According to David Hall, the mortgage activist, the state’s mortgage-to-rent program has been “irrevocably undermined” by the entry of a commercial player who outbid the nonprofit agencies for the properties involved.
The system put in place in the wake of the financial crisis allows distressed borrowers to leave their homes, but to stay in the property as renters of public housing.
In a submission to the Department of Housing as part of a consultation on the initiative, Mr Hall, who leads iCare Housing – one of the approved housing companies (AHBs) involved in the program – said the department’s decision to approve the Home for Life investment firm in the process had “almost finished the scheme as we know it”.
Because Home for Life has the potential to sell the property for a profit after the home is rented to the community for a period of 25 years, it can start paying higher prices than the licensed housing associations, he claimed.

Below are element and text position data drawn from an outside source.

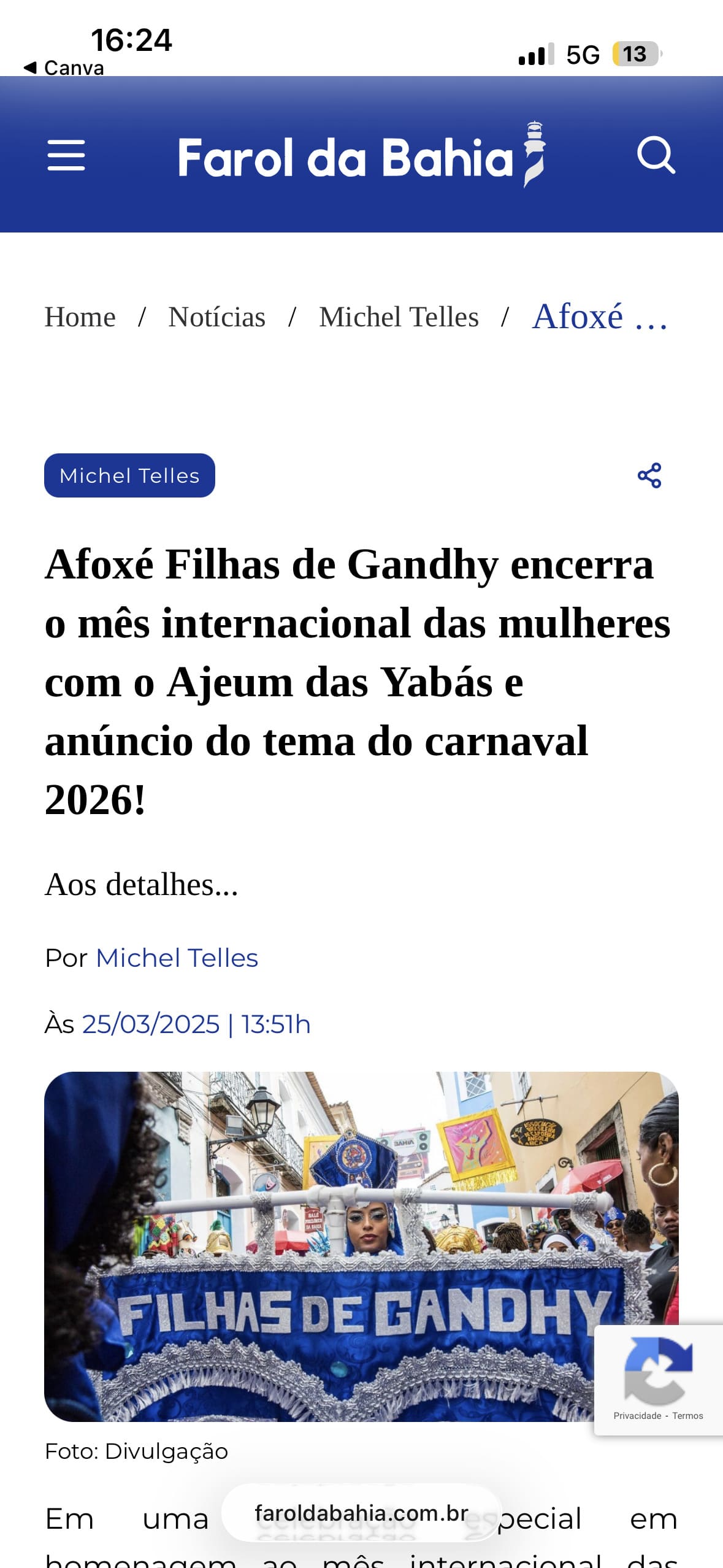Open Notícias breadcrumb
Screen dimensions: 723x1568
[216, 317]
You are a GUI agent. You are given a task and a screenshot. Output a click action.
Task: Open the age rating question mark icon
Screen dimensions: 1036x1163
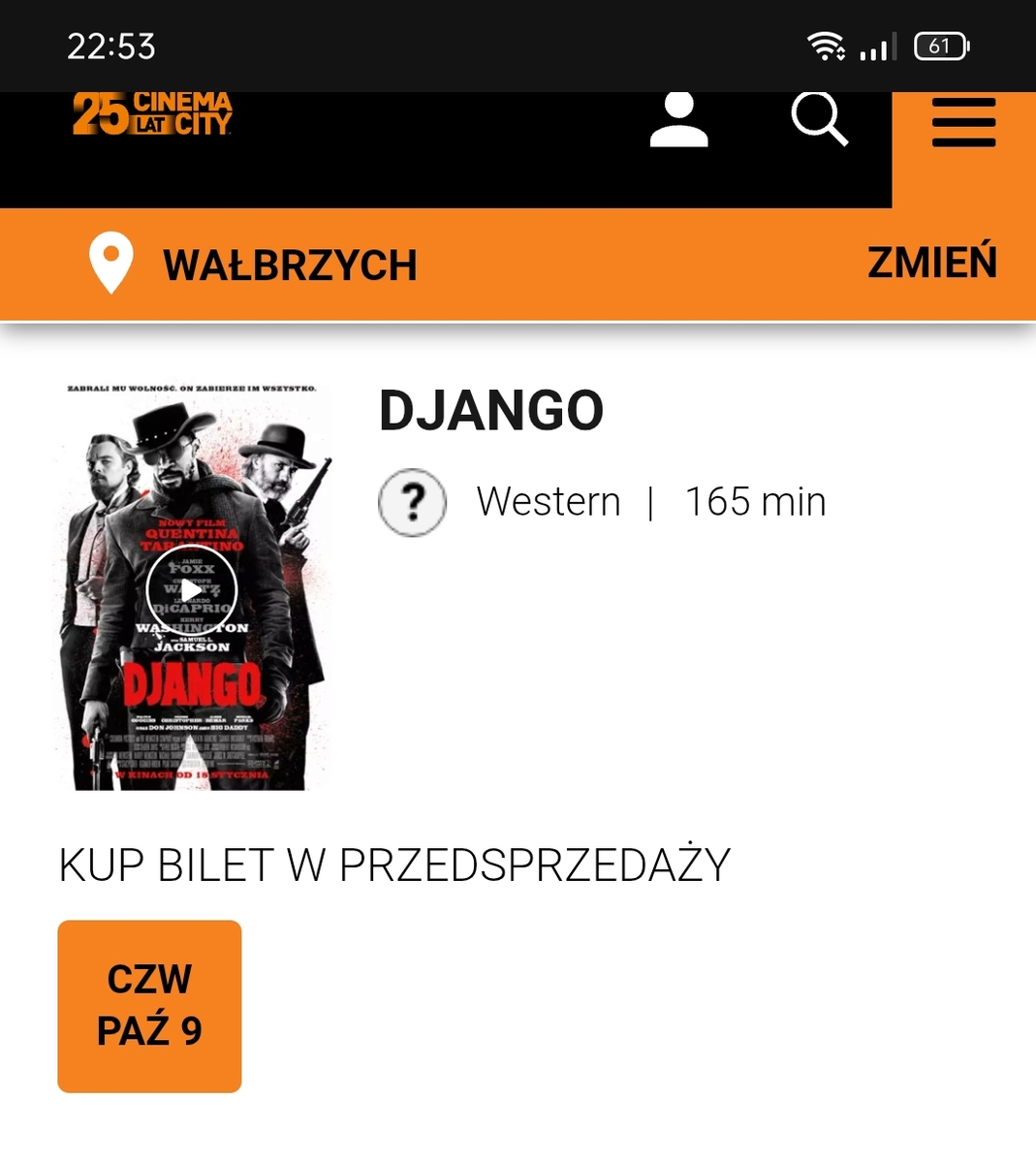[x=412, y=502]
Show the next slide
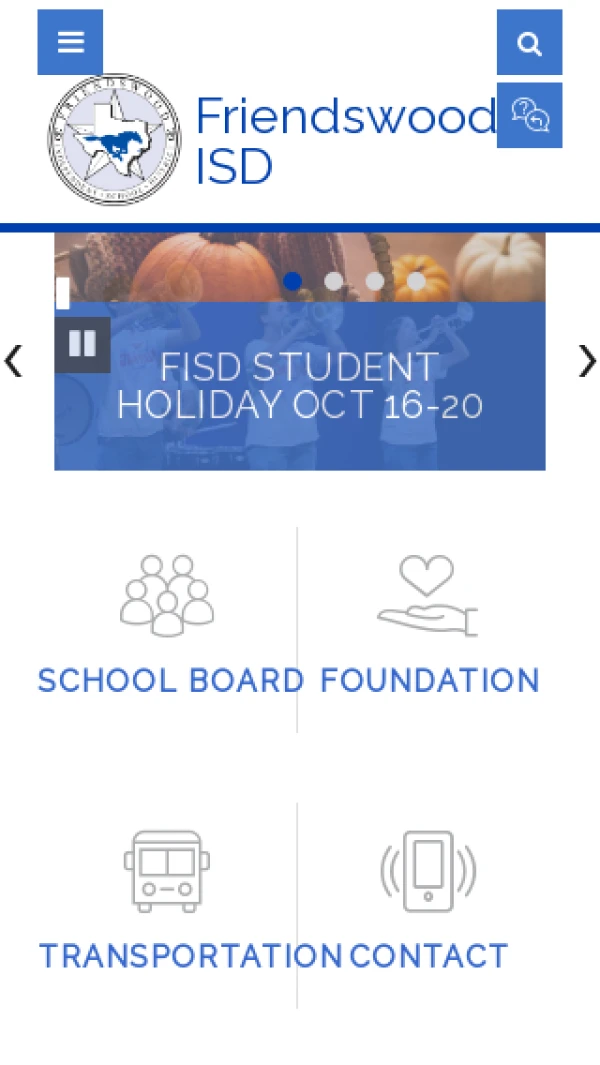 586,361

“This means that prices are driven up and licensed housing associations do not have the commercial opportunity to sell an attractive portfolio to private companies with state aid at a profit,” he said in his contribution.

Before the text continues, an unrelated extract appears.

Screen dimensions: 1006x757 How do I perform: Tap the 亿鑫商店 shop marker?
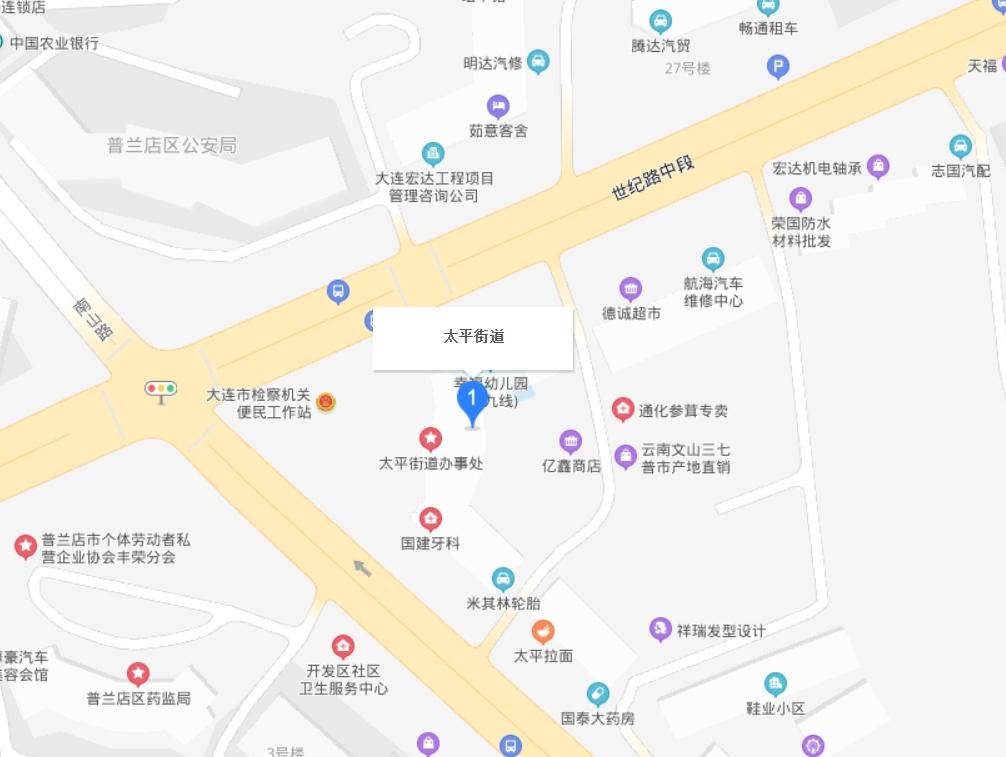coord(571,441)
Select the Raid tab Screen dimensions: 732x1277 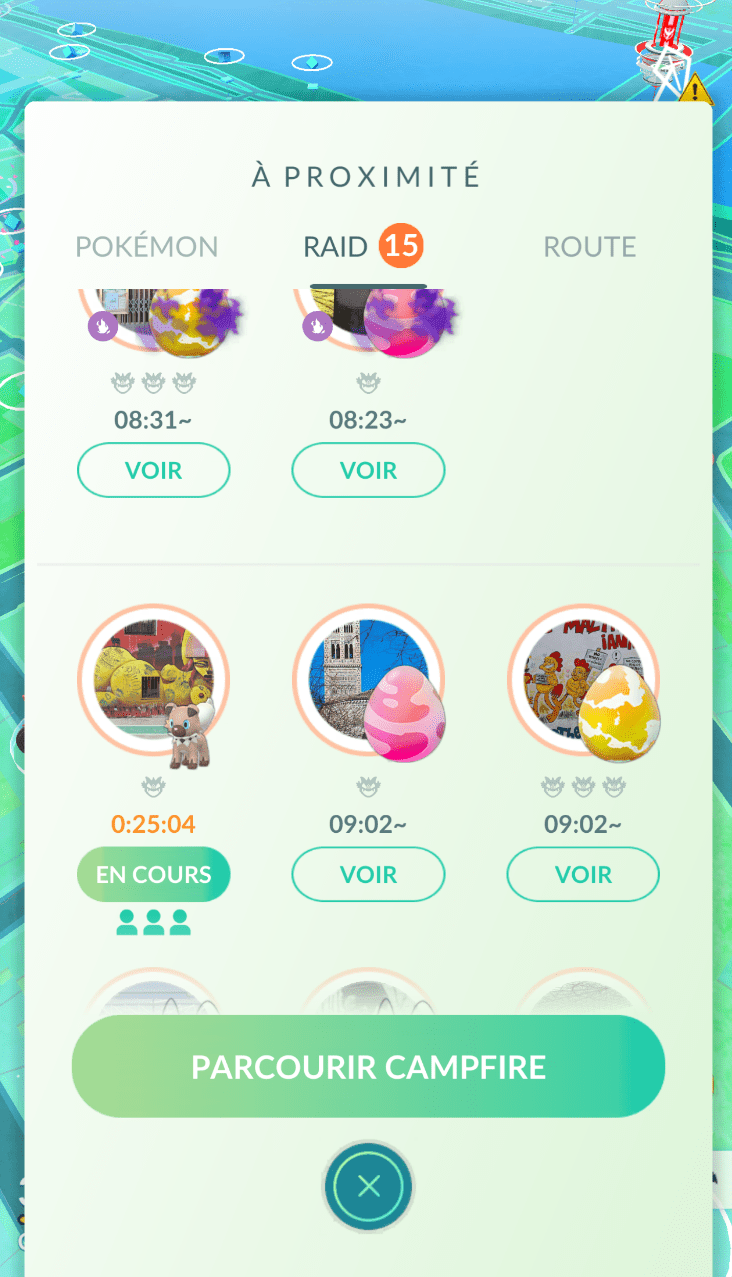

Mortgage rental data shows that since 2018, Mr Halls iCare has acquired 256 properties through the program, while Home for Life has acquired 180.
However, the pipeline of properties actively being considered by Home for Life is 807 versus 721 by iCare. The next largest is the Tuath Housing Agency with fewer than 100.
Hall said the numbers suggest banks are now bypassing the AHBs in favor of Home for Life. He said the private operator is effectively getting a 25-year government bond and its process would result in higher buyback options for households at the end of the lease.
However, Home for Life, backed by UK investor LCM Partners and AIB, responded by stating that its entry into the process increased the number of lenders involved in the program and that it closed cases caused by AHBs have ended.
“The private financing model of Home for Life costs the state less, we do not charge up to 40 percent of the purchase price in advance from the state and all rents that are collected from the residents of real estate go to the state, not to Home for Life” said CEO Paul Cunningham.
“The facts speak for themselves, the number of closed mortgage-to-rental cases since Home for Life became an operator has increased significantly and will continue to grow in 2021,” he said.
Slow take up
The mortgage-to-rent model has been slow to adopt since it was introduced in 2011 as a system to rescue troubled borrowers. However, it has accelerated since the launch of iCare and Home for Life.
Nonetheless, participants claim that the program is cumbersome and time consuming as each property has to be valued on its own merits and many who are long behind are not eligible for social housing.
Housing Secretary Darragh O’Brien has indicated that he may consider raising the value limits on homes that can participate in an offer to expand the program.
The state’s top mortgage lenders have advised the Central Bank of Ireland that up to 16,000 households with long-term arrears could face the loss of their homes.